Páramo Almorzadero, Zona de Reserva Temporal de Recursos Naturales Renovables
Luis Eduardo Romero
Santander
En un paso estratégico para la seguridad ambiental de los Santanderes, el Ministerio de Ambiente oficializó la declaratoria de Zona de Reserva Temporal de Recursos Naturales Renovables en el Páramo Almorzadero. Esta medida protege de manera inmediata más de 151.000 hectáreas, un territorio vital para la regulación hídrica de la región y el sustento de más de 180.000 ciudadanos que dependen directamente de sus fuentes de agua.
La decisión, formalizada mediante la Resolución 460 del 13 de mayo de 2026, no solo responde a una urgencia ecológica, sino que da cumplimiento a los acuerdos pactados con las comunidades campesinas, reconociéndolas como los principales guardianes de este ecosistema de alta montaña.
Un compromiso con el territorio
La ministra de Ambiente, Irene Vélez Torres, subrayó que esta declaratoria es el resultado de un diálogo social iniciado en 2024. «Hoy cumplimos con un compromiso asumido con el campesinado a través de esta Zona de Reserva Temporal. El páramo es un territorio hídrico del que depende su biodiversidad endémica, las actividades tradicionales y el suministro de agua para las poblaciones vecinas», afirmó la funcionaria.
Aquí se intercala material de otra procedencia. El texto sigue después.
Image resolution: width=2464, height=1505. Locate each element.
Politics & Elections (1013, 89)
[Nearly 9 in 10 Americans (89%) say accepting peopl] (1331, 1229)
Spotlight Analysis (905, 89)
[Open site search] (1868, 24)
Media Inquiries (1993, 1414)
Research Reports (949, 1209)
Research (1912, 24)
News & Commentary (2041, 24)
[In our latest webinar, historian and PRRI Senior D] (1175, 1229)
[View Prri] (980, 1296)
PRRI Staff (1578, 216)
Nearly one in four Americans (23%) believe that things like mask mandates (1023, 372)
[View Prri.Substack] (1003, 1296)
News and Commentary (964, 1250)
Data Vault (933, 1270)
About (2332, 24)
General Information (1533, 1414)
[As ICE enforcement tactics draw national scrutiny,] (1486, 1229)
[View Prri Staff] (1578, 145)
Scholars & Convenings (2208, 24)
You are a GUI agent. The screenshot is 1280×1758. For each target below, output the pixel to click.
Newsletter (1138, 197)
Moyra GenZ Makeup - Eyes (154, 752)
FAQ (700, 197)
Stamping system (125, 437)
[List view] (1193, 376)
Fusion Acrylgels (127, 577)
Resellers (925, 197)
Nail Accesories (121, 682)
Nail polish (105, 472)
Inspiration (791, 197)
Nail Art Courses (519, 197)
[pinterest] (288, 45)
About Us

La ministra enfatizó que esta resolución es una herramienta para «construir confianza» y defender los derechos de las comunidades tanto en Santander como en Norte de Santander, integrando la protección ambiental con el bienestar social.
Prohibición minera y protección de la frontera agraria
El Páramo Almorzadero, situado en la Cordillera Oriental y con influencia en 17 municipios, funciona como un corredor biológico esencial que conecta con los complejos de El Cocuy y Santurbán-Berlín. Con la nueva normativa, el Gobierno ratifica uno de los puntos más sensibles tras las movilizaciones campesinas de octubre de 2024: la prohibición absoluta de nuevas actividades mineras.
Durante el periodo de vigencia de esta medida —fijado inicialmente en cuatro años y prorrogable por dos más— rigen las siguientes restricciones y garantías:
- Minería: No se otorgarán nuevas concesiones ni títulos mineros en el área protegida.
- Frontera agropecuaria: Queda prohibida la expansión de cultivos o actividades pecuarias hacia zonas de conservación.
- Respeto a la tradición: Se garantiza la continuidad de las actividades agrícolas y turísticas preexistentes, siempre bajo criterios de sostenibilidad.
- Subsistencia: La resolución ampara el aprovechamiento forestal doméstico y la pesca de subsistencia, reconociéndolos como parte esencial de los modos de vida locales.
Hacia un modelo de conservación inclusivo
Con esta declaratoria, el Gobierno Nacional busca consolidar un modelo donde la protección del recurso hídrico no excluya al habitante del páramo. Al permitir que las prácticas tradicionales coexistan con la preservación del ecosistema, se envía un mensaje de estabilidad para la región: la prioridad es el agua, la vida y el respeto a la identidad territorial de quienes habitan el corazón de los Andes colombianos.